(Collection entries)
%%

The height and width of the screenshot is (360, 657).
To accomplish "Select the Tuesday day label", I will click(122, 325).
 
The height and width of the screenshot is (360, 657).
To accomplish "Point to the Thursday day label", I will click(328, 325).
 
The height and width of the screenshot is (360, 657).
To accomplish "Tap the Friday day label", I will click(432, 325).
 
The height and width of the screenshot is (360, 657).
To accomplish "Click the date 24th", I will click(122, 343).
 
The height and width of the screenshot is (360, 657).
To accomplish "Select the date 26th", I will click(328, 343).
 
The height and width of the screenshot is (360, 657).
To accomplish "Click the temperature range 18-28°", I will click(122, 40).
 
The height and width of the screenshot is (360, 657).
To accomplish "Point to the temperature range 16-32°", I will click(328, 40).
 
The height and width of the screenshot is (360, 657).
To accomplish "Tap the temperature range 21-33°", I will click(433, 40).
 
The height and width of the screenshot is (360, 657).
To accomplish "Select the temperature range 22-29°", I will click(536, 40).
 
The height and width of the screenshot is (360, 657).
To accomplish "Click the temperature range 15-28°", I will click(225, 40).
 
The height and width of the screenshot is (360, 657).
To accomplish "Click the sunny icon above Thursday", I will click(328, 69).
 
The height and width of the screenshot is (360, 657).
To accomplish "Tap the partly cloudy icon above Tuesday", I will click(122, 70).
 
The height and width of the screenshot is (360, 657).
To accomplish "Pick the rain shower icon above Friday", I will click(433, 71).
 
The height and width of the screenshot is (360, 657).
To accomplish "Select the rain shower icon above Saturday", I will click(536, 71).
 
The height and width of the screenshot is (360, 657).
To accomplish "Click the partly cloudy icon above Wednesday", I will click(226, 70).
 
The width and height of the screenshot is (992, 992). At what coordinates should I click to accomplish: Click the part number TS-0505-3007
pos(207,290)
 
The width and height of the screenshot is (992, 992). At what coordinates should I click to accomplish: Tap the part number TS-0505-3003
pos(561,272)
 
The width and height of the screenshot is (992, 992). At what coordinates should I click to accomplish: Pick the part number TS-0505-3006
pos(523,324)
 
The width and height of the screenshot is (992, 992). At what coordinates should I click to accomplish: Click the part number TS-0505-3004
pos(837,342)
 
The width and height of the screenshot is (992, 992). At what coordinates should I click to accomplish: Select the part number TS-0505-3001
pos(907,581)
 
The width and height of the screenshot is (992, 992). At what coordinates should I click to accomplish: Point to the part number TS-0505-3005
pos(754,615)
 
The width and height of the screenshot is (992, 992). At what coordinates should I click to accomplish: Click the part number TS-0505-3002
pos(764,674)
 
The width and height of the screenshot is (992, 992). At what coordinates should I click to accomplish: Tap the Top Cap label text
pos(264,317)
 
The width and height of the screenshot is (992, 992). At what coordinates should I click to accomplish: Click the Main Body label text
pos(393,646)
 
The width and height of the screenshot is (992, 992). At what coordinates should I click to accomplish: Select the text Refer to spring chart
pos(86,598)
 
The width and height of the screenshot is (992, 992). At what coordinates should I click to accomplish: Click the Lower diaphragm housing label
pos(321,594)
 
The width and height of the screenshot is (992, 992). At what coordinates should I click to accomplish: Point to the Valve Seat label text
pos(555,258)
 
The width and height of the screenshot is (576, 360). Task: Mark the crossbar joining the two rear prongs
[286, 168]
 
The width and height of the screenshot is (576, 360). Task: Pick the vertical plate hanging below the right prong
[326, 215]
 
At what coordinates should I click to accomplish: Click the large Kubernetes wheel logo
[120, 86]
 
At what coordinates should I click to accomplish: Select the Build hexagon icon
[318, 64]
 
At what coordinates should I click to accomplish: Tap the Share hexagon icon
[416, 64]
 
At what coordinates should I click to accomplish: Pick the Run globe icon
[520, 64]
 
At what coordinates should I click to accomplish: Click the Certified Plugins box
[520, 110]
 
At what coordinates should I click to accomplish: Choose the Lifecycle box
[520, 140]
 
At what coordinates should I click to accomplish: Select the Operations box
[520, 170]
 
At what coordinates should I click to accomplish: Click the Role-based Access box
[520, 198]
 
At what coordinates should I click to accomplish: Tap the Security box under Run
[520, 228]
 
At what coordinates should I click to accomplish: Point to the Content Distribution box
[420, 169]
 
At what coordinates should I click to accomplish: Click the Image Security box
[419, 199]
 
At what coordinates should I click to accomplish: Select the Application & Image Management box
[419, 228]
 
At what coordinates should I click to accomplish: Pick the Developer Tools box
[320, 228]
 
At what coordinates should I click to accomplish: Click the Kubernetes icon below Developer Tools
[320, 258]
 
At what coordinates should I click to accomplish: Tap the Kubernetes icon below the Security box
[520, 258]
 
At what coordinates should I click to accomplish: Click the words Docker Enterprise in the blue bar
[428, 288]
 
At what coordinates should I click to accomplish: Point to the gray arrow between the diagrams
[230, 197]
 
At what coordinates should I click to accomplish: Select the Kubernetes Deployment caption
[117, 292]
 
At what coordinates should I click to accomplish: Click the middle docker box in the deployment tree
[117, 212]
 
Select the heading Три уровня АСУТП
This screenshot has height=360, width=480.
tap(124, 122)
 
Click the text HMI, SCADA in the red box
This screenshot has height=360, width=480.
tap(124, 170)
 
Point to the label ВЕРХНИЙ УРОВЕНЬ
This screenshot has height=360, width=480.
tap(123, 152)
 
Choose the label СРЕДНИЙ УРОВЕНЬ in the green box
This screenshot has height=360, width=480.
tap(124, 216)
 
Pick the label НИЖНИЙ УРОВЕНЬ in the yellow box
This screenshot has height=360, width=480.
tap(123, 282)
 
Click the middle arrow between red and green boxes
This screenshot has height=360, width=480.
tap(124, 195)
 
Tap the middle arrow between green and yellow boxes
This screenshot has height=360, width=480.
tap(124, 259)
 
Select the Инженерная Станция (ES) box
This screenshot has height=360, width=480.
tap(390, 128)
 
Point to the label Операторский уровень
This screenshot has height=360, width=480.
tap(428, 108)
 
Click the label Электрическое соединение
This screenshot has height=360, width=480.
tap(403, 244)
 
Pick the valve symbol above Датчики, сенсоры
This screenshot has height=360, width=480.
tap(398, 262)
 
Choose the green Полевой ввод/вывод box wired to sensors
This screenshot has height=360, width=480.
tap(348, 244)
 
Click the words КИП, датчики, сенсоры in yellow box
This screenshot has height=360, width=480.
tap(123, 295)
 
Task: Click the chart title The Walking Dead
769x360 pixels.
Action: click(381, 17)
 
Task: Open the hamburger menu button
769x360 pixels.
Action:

%%

## WHAT TO PRODUCE:
Please rewrite the data above, swapping "temperature range" for "temperature band" everywhere it occurs and leaving everything else unchanged.

## REPLY TO THE EXERCISE:
The height and width of the screenshot is (360, 657).
To accomplish "Select the Tuesday day label", I will click(122, 325).
 
The height and width of the screenshot is (360, 657).
To accomplish "Point to the Thursday day label", I will click(328, 325).
 
The height and width of the screenshot is (360, 657).
To accomplish "Tap the Friday day label", I will click(432, 325).
 
The height and width of the screenshot is (360, 657).
To accomplish "Click the date 24th", I will click(122, 343).
 
The height and width of the screenshot is (360, 657).
To accomplish "Select the date 26th", I will click(328, 343).
 
The height and width of the screenshot is (360, 657).
To accomplish "Click the temperature band 18-28°", I will click(122, 40).
 
The height and width of the screenshot is (360, 657).
To accomplish "Point to the temperature band 16-32°", I will click(328, 40).
 
The height and width of the screenshot is (360, 657).
To accomplish "Tap the temperature band 21-33°", I will click(433, 40).
 
The height and width of the screenshot is (360, 657).
To accomplish "Select the temperature band 22-29°", I will click(536, 40).
 
The height and width of the screenshot is (360, 657).
To accomplish "Click the temperature band 15-28°", I will click(225, 40).
 
The height and width of the screenshot is (360, 657).
To accomplish "Click the sunny icon above Thursday", I will click(328, 69).
 
The height and width of the screenshot is (360, 657).
To accomplish "Tap the partly cloudy icon above Tuesday", I will click(122, 70).
 
The height and width of the screenshot is (360, 657).
To accomplish "Pick the rain shower icon above Friday", I will click(433, 71).
 
The height and width of the screenshot is (360, 657).
To accomplish "Select the rain shower icon above Saturday", I will click(536, 71).
 
The height and width of the screenshot is (360, 657).
To accomplish "Click the partly cloudy icon above Wednesday", I will click(226, 70).
 
The width and height of the screenshot is (992, 992). At what coordinates should I click to accomplish: Click the part number TS-0505-3007
pos(207,290)
 
The width and height of the screenshot is (992, 992). At what coordinates should I click to accomplish: Tap the part number TS-0505-3003
pos(561,272)
 
The width and height of the screenshot is (992, 992). At what coordinates should I click to accomplish: Pick the part number TS-0505-3006
pos(523,324)
 
The width and height of the screenshot is (992, 992). At what coordinates should I click to accomplish: Click the part number TS-0505-3004
pos(837,342)
 
The width and height of the screenshot is (992, 992). At what coordinates should I click to accomplish: Select the part number TS-0505-3001
pos(907,581)
 
The width and height of the screenshot is (992, 992). At what coordinates should I click to accomplish: Point to the part number TS-0505-3005
pos(754,615)
 
The width and height of the screenshot is (992, 992). At what coordinates should I click to accomplish: Click the part number TS-0505-3002
pos(764,674)
 
The width and height of the screenshot is (992, 992). At what coordinates should I click to accomplish: Tap the Top Cap label text
pos(264,317)
 
The width and height of the screenshot is (992, 992). At what coordinates should I click to accomplish: Click the Main Body label text
pos(393,646)
 
The width and height of the screenshot is (992, 992). At what coordinates should I click to accomplish: Select the text Refer to spring chart
pos(86,598)
 
The width and height of the screenshot is (992, 992). At what coordinates should I click to accomplish: Click the Lower diaphragm housing label
pos(321,594)
 
The width and height of the screenshot is (992, 992). At what coordinates should I click to accomplish: Point to the Valve Seat label text
pos(555,258)
 
The width and height of the screenshot is (576, 360). Task: Mark the crossbar joining the two rear prongs
[286, 168]
 
The width and height of the screenshot is (576, 360). Task: Pick the vertical plate hanging below the right prong
[326, 215]
 
At what coordinates should I click to accomplish: Click the large Kubernetes wheel logo
[120, 86]
 
At what coordinates should I click to accomplish: Select the Build hexagon icon
[318, 64]
 
At what coordinates should I click to accomplish: Tap the Share hexagon icon
[416, 64]
 
At what coordinates should I click to accomplish: Pick the Run globe icon
[520, 64]
 
At what coordinates should I click to accomplish: Click the Certified Plugins box
[520, 110]
 
At what coordinates should I click to accomplish: Choose the Lifecycle box
[520, 140]
 
At what coordinates should I click to accomplish: Select the Operations box
[520, 170]
 
At what coordinates should I click to accomplish: Click the Role-based Access box
[520, 198]
 
At what coordinates should I click to accomplish: Tap the Security box under Run
[520, 228]
 
At what coordinates should I click to accomplish: Point to the Content Distribution box
[420, 169]
 
At what coordinates should I click to accomplish: Click the Image Security box
[419, 199]
 
At what coordinates should I click to accomplish: Select the Application & Image Management box
[419, 228]
 
At what coordinates should I click to accomplish: Pick the Developer Tools box
[320, 228]
 
At what coordinates should I click to accomplish: Click the Kubernetes icon below Developer Tools
[320, 258]
 
At what coordinates should I click to accomplish: Tap the Kubernetes icon below the Security box
[520, 258]
 
At what coordinates should I click to accomplish: Click the words Docker Enterprise in the blue bar
[428, 288]
 
At what coordinates should I click to accomplish: Point to the gray arrow between the diagrams
[230, 197]
 
At what coordinates should I click to accomplish: Select the Kubernetes Deployment caption
[117, 292]
 
At what coordinates should I click to accomplish: Click the middle docker box in the deployment tree
[117, 212]
 
Select the heading Три уровня АСУТП
This screenshot has height=360, width=480.
tap(124, 122)
 
Click the text HMI, SCADA in the red box
This screenshot has height=360, width=480.
tap(124, 170)
 
Point to the label ВЕРХНИЙ УРОВЕНЬ
This screenshot has height=360, width=480.
tap(123, 152)
 
Choose the label СРЕДНИЙ УРОВЕНЬ in the green box
This screenshot has height=360, width=480.
tap(124, 216)
 
Pick the label НИЖНИЙ УРОВЕНЬ in the yellow box
This screenshot has height=360, width=480.
tap(123, 282)
 
Click the middle arrow between red and green boxes
This screenshot has height=360, width=480.
tap(124, 195)
 
Tap the middle arrow between green and yellow boxes
This screenshot has height=360, width=480.
tap(124, 259)
 
Select the Инженерная Станция (ES) box
This screenshot has height=360, width=480.
tap(390, 128)
 
Point to the label Операторский уровень
This screenshot has height=360, width=480.
tap(428, 108)
 
Click the label Электрическое соединение
This screenshot has height=360, width=480.
tap(403, 244)
 
Pick the valve symbol above Датчики, сенсоры
This screenshot has height=360, width=480.
tap(398, 262)
 
Choose the green Полевой ввод/вывод box wired to sensors
This screenshot has height=360, width=480.
tap(348, 244)
 
Click the words КИП, датчики, сенсоры in yellow box
This screenshot has height=360, width=480.
tap(123, 295)
 
Task: Click the chart title The Walking Dead
769x360 pixels.
Action: click(381, 17)
 
Task: Open the hamburger menu button
769x360 pixels.
Action:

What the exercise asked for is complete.